De Rechtbank Utrecht beslist dat een cliënt moet blijven vastzitten, omdat er gevaar bestaat dat hij wegens geldgebrek zal recidiveren. Op zich niks bijzonders, ware het niet dat hij wordt verdacht van het op grote schaal handelen in softdrugs en het witwassen van grote bedragen. Kennelijk aan geld geen gebrek volgens het Openbaar Ministerie. De Rechtbank is daar uiteraard van op de hoogte omdat het dossier bij de Rechtbank bekend is.
Cliënt stelt appèl in bij het Gerechtshof te Arnhem en in de Raadkamer van het Gerechtshof in Arnhem deelt de vertegenwoordiger van het Openbaar Ministerie, de Advocaat-Generaal, mee dat zij niet in staat is om op enigerlei wijze de reden voor de voorlopige hechtenis te onderbouwen.

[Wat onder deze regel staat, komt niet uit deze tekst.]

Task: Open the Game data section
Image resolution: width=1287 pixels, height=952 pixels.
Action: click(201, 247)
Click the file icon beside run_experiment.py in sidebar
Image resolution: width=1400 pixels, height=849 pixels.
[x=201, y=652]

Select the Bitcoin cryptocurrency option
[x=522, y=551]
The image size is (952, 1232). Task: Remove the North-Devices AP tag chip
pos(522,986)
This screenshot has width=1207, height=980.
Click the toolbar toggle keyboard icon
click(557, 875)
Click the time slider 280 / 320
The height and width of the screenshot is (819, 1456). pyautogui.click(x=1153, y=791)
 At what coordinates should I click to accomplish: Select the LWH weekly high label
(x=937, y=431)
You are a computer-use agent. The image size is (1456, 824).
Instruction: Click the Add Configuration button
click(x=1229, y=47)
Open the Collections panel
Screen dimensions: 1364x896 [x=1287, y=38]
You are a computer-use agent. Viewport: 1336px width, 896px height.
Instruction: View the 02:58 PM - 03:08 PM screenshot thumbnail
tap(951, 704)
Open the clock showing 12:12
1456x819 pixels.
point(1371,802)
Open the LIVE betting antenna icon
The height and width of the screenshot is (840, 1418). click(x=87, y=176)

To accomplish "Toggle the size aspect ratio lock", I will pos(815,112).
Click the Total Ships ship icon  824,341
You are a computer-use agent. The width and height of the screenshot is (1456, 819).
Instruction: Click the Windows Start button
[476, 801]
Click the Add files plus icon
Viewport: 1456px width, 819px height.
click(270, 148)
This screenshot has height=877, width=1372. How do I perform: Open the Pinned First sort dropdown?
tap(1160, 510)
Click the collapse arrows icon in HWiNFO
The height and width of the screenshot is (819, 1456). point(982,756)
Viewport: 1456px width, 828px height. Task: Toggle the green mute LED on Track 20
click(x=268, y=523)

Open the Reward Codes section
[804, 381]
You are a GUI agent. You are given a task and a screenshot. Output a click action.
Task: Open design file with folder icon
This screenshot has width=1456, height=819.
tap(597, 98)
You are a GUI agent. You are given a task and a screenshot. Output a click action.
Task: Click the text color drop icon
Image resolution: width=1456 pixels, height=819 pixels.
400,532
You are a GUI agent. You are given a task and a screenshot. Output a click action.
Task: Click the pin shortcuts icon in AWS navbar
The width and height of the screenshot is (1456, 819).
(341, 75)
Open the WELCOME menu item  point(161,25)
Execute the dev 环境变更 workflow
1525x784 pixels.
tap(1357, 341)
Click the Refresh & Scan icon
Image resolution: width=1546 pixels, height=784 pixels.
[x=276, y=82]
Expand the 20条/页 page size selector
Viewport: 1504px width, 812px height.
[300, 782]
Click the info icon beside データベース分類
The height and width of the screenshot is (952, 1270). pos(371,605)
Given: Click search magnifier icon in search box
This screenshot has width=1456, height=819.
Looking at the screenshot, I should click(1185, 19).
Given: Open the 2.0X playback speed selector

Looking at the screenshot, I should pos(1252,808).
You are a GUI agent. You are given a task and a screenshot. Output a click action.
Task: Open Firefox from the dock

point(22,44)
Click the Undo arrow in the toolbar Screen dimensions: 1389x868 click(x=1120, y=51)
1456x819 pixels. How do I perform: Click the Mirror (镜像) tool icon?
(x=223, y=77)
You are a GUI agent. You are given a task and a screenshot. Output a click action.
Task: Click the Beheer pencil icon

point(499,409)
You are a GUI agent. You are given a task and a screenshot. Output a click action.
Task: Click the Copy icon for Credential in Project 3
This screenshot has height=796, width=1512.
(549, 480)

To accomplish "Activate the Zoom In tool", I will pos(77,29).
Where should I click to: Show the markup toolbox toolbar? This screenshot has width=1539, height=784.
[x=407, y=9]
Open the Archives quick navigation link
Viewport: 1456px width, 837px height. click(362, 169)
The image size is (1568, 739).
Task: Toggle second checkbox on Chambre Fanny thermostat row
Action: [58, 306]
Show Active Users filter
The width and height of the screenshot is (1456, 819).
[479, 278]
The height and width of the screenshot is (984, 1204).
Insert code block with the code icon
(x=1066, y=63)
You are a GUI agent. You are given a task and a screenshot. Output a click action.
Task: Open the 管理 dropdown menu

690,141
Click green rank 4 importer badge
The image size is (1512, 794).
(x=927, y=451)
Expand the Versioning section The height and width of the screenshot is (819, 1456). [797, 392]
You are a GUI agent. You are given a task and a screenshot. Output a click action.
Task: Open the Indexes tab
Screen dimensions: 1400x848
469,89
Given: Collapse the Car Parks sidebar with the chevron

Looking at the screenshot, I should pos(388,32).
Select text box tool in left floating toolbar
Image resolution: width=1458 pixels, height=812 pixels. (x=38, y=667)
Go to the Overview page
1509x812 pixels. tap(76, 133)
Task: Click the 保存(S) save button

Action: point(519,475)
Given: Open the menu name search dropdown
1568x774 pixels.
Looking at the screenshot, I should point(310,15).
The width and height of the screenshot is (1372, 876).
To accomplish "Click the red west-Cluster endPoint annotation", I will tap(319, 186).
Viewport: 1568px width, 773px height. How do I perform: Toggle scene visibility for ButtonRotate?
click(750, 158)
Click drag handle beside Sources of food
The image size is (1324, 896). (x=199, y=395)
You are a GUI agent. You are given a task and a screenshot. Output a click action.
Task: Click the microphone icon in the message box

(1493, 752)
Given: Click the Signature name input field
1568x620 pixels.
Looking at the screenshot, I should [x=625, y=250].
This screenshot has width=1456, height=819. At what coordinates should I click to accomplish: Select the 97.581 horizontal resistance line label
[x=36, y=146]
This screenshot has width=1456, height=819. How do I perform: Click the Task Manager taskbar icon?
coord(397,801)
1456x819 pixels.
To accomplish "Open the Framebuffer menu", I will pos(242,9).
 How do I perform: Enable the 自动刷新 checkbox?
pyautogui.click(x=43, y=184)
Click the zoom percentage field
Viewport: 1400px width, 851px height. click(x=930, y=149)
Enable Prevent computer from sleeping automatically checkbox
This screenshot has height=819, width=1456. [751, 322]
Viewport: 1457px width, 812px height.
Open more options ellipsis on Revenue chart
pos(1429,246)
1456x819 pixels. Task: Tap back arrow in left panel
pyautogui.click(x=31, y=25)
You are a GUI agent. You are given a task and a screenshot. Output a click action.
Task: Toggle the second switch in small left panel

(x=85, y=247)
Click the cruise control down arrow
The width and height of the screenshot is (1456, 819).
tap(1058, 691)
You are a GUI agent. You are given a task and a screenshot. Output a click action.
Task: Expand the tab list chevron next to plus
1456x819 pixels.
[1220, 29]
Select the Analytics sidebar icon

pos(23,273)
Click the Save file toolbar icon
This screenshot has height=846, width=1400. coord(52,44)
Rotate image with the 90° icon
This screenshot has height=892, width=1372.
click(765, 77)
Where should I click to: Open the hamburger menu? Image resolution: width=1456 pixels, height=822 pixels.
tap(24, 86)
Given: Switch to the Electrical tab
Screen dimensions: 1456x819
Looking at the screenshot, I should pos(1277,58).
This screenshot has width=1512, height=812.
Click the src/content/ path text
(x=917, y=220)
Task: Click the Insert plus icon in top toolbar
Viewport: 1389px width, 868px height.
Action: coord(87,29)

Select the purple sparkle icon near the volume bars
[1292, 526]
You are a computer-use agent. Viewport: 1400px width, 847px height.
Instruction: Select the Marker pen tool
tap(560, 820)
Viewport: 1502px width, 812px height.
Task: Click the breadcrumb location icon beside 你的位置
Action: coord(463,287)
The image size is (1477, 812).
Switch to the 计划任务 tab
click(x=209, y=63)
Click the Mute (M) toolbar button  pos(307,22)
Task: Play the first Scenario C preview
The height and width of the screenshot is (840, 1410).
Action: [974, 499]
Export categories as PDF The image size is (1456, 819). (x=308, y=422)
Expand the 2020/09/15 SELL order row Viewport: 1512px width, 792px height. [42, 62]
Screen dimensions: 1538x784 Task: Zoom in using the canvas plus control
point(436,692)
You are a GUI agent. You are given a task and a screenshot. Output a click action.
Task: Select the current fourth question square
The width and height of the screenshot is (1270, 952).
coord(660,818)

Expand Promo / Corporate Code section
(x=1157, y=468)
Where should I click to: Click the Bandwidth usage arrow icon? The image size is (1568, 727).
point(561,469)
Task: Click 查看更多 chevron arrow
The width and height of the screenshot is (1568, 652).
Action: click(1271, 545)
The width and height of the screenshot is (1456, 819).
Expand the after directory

Mijn opmerking dat het hier kennelijk om het witwassen van veel geld gaat en het derhalve buitengewoon onwaarschijnlijk is dat cliënt zal recidiveren wegens geldgebrek, ontlokt de Raadsheren een glimlach. Zij stellen hem diezelfde dag nog in vrijheid.
Het lijkt erop dat voor de Rechtbank Utrecht elke motivering goed genoeg is, als hij maar leidt tot gevangenhouding van de verdachte. Ik hoop dat het Gerechtshof in Arnhem de Rechtbank Utrecht daarop wil wijzen.
Ik ben bang van niet.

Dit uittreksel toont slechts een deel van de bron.